Royal Logistic Corps 
The barracks are currently occupied by 29 Postal Courier & Movement Regiment, part of the 104th Logistic Support Brigade of the Royal Logistic Corps (RLC), and coming under the umbrella of Force Troops Command. The regiment's role is movements support and postal & courier capabilities. As of 1 November 2018, there was 481 personnel assigned to the regiment.

The headquarters of the 104th Logistic Support Brigade is also based at the barracks. The brigade directs the Army’s logistics enabling capabilities which include postal and courier services, movement control, port and maritime movements, operational hygiene, mortuary arrangements, catering, fuel storage & distribution and equipment & recovery support.

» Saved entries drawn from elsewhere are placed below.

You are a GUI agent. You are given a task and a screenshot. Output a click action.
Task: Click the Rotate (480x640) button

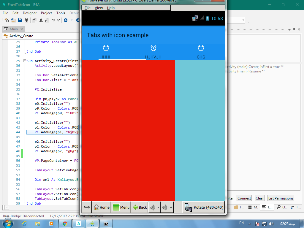[204, 207]
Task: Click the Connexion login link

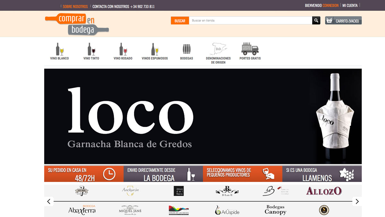Action: point(330,5)
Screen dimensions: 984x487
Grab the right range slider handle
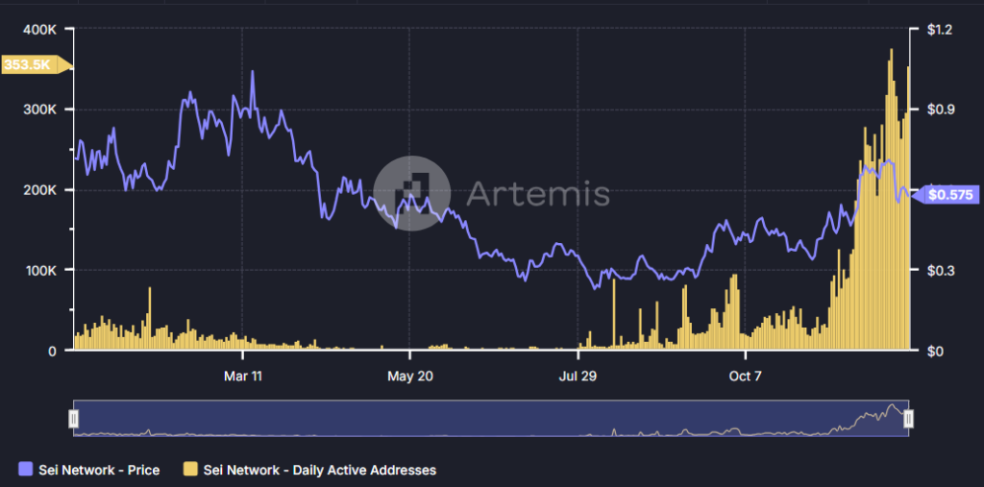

Joint Air Mounting Centre 
The Joint Air Mounting Centre (JAMC) comes under the command of the 104th Logistic Support Brigade and is managed by 29 Regiment, alongside Royal Air Force personnel. It handles processing, security and baggage checks for all British troops embarking overseas on exercise or operational deployment, before they are transported by road to RAF Brize Norton for departure from the UK. This allows more efficient processing of personnel and freight and relieves pressure at Brize Norton, which is located some around 30 miles away in Oxfordshire.